[Stored data]
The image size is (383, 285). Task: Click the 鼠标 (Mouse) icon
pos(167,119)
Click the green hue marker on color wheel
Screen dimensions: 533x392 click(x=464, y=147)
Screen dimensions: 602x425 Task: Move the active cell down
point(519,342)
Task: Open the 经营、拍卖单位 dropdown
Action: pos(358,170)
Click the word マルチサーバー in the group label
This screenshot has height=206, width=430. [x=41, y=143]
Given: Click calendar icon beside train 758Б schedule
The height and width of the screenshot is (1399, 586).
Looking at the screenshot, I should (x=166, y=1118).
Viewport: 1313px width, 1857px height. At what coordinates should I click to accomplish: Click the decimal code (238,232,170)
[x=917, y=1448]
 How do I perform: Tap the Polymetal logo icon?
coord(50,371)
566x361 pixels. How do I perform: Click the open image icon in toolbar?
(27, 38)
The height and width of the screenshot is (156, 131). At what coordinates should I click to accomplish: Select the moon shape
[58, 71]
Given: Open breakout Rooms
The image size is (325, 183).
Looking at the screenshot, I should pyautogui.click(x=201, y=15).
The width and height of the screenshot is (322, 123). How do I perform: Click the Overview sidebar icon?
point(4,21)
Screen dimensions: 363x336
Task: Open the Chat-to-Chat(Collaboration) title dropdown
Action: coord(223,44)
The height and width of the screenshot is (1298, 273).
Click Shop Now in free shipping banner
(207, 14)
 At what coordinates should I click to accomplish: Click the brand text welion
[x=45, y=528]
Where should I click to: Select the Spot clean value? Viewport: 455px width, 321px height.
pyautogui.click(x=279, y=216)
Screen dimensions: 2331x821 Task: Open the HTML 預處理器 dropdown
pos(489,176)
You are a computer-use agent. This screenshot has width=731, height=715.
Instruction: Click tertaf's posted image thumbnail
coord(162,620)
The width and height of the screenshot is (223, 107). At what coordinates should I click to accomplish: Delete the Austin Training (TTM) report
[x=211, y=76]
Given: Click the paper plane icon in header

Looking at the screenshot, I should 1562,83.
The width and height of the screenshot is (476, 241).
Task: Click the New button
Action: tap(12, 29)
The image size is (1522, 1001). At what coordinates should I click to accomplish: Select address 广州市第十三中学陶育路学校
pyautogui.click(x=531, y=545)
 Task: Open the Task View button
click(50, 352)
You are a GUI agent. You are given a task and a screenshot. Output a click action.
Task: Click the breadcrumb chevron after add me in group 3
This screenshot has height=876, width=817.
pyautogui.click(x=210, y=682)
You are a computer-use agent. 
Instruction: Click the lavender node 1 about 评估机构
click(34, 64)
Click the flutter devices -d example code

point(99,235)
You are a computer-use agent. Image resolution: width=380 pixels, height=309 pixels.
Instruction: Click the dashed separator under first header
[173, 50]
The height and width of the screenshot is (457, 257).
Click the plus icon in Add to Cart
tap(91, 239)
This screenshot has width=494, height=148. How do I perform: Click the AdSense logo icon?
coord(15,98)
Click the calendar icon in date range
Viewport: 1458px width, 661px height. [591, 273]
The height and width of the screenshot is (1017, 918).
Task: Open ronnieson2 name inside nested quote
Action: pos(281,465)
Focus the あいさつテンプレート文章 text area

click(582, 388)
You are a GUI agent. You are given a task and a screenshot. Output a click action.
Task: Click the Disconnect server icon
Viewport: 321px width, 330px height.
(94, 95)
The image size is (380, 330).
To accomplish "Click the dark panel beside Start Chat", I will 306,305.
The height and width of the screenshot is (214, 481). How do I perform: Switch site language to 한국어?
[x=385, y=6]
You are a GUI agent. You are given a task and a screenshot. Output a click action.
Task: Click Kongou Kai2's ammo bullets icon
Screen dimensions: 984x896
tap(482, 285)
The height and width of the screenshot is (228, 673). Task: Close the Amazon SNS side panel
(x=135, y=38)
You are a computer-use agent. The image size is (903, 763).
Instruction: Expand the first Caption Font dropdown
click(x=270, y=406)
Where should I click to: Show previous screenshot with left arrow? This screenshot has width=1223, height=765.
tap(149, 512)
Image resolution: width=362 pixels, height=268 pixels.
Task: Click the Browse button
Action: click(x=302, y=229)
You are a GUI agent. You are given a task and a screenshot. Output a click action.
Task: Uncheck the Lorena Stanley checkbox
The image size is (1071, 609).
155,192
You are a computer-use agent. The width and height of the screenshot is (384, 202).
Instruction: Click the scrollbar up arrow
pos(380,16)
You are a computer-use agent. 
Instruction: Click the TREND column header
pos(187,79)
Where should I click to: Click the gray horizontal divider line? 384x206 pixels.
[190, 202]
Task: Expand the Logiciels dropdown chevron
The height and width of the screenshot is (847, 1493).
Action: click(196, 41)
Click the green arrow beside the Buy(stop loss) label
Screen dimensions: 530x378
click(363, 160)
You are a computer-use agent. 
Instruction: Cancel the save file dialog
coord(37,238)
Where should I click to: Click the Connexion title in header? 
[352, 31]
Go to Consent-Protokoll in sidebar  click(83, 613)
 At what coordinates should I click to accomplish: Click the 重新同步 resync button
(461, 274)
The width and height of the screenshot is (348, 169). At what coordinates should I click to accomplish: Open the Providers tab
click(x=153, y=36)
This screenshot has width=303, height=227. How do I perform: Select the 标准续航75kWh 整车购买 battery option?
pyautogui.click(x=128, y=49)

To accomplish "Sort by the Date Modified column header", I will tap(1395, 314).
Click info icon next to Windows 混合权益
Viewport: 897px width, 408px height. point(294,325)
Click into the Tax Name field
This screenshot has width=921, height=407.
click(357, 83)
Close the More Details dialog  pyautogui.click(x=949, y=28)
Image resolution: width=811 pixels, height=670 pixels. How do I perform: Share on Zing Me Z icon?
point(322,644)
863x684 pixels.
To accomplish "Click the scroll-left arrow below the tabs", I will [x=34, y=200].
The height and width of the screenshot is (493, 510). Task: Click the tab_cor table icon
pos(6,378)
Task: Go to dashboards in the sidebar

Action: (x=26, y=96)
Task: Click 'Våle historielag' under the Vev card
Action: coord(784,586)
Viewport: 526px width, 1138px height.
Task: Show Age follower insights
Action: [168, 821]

* [EXERCISE GOAL] From the records, copy out each line that includes the string "computer".

* [RESPONSE AREA]
You are a computer-use agent. This screenshot has width=731, height=715.
You are a computer-use agent. 
You are a computer-use agent. Image resolution: width=380 pixels, height=309 pixels.
You are a computer-use agent. The image size is (903, 763).
You are a computer-use agent. The width and height of the screenshot is (384, 202).
You are a computer-use agent. 
You are a computer-use agent. 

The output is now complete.